Closed hexsel closed 3 years ago
All Istio canary examples I could find use a single service, but have a destinationrule that splits them into 2 groups based on label selectors (for canary vs stable, or per version), then the virtualservice links this single service and splits the traffic accordingly.
@hexsel I'd like to understand your proposal a little better. Could you provide the alternative resulting DestinationRule / VirtualService that achieves the canary using that means?
OK, my memory is a bit hazy (and I also might be wrong about this), but I think one of the motivations for current design was that two separate services were able to produce istio prometheus metrics that were not available with a single DestinationRule and VirtualService. In other words, it would be possible to graph and compare the metrics of a canary vs. stable service, but not two DestinationRule subsets.

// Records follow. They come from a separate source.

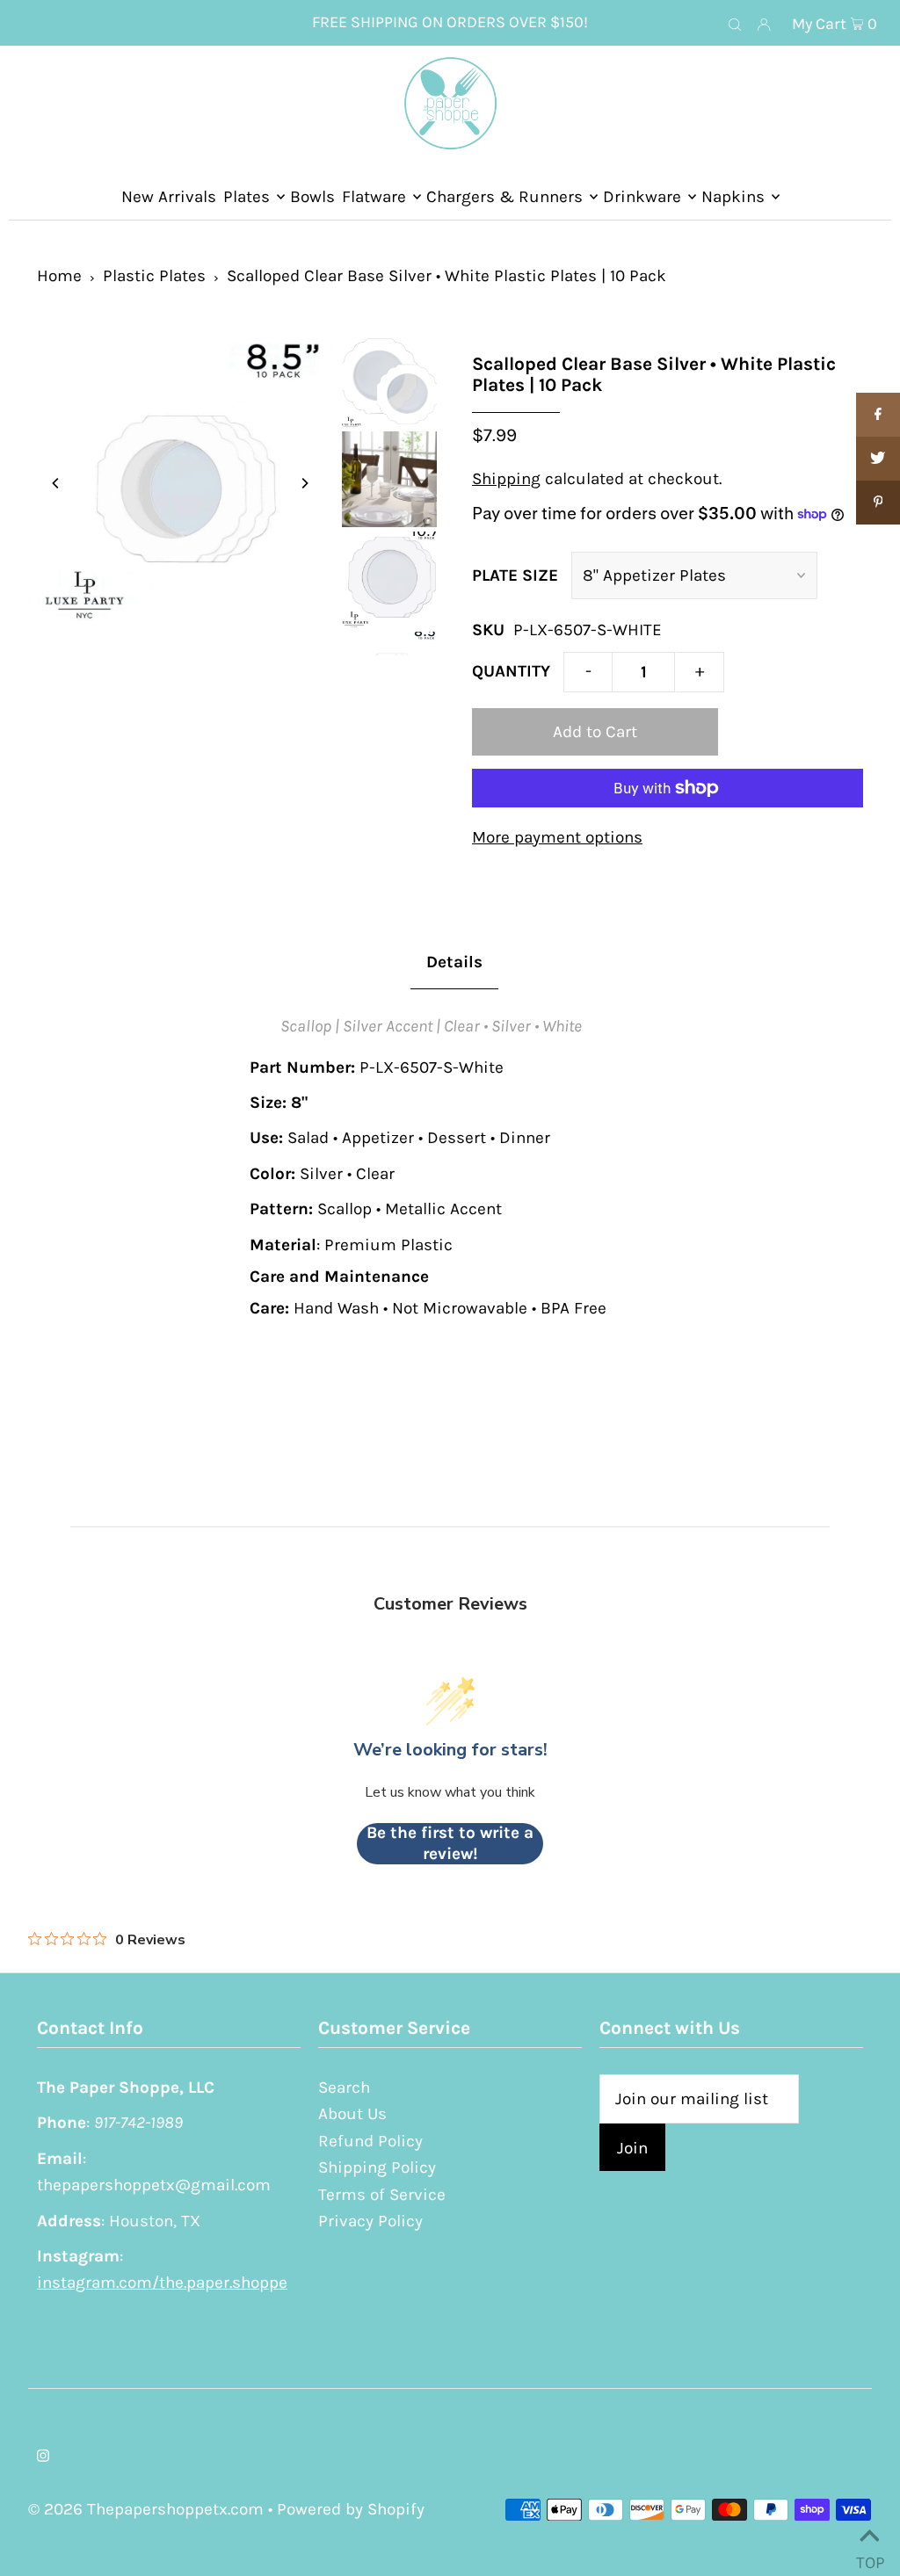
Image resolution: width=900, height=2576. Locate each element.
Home (59, 276)
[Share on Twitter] (878, 459)
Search (344, 2087)
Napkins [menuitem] (733, 196)
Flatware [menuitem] (374, 196)
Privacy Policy (370, 2221)
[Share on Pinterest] (878, 503)
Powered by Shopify (351, 2509)
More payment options (557, 837)
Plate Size (515, 575)
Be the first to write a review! (450, 1843)
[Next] (304, 483)
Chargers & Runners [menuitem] (504, 196)
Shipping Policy (377, 2167)
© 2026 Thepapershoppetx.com (146, 2509)
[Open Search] (735, 24)
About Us (352, 2114)
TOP (869, 2555)
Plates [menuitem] (246, 196)
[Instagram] (43, 2456)
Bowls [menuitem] (312, 196)
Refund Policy (370, 2141)
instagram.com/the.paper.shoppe (162, 2282)
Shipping (506, 478)
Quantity (511, 671)
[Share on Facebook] (878, 415)
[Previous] (56, 483)
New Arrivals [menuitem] (168, 196)
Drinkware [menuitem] (642, 196)
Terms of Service (382, 2194)
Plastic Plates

That said, I think it is possible to enhance the rollout istio canary implementation to reference a DestinationRule which would be updated by the controller with the canary/stable rollouts-pod-template-hash values.
Let me try to give an example:
I believe this is because there is no DNS entry for virtualservices, only for services. They should, according to my limited understanding, still route through the mesh, but now you have to forcefully pick the canary service or the production service.
But again, maybe I am misunderstanding some detail here?
The proposal would be for there to be only one service, and the virtualservice would configure which replicaset gets hit, like in this old Istio example: https://istio.io/latest/blog/2017/0.1-canary/
Argo Rollout would then be responsible only for adjusting the weights in that VirtualService CRD.
Regarding the metrics issue you mentioned, I admit I do not know if it is possible, but I found this: https://istio.io/latest/docs/tasks/observability/metrics/querying-metrics/
Which seems to indicate you could query metrics for different labels on the same virtual service.
Thanks for providing the use case. I believe what you are saying checks out.
Which seems to indicate you could query metrics for different labels on the same virtual service.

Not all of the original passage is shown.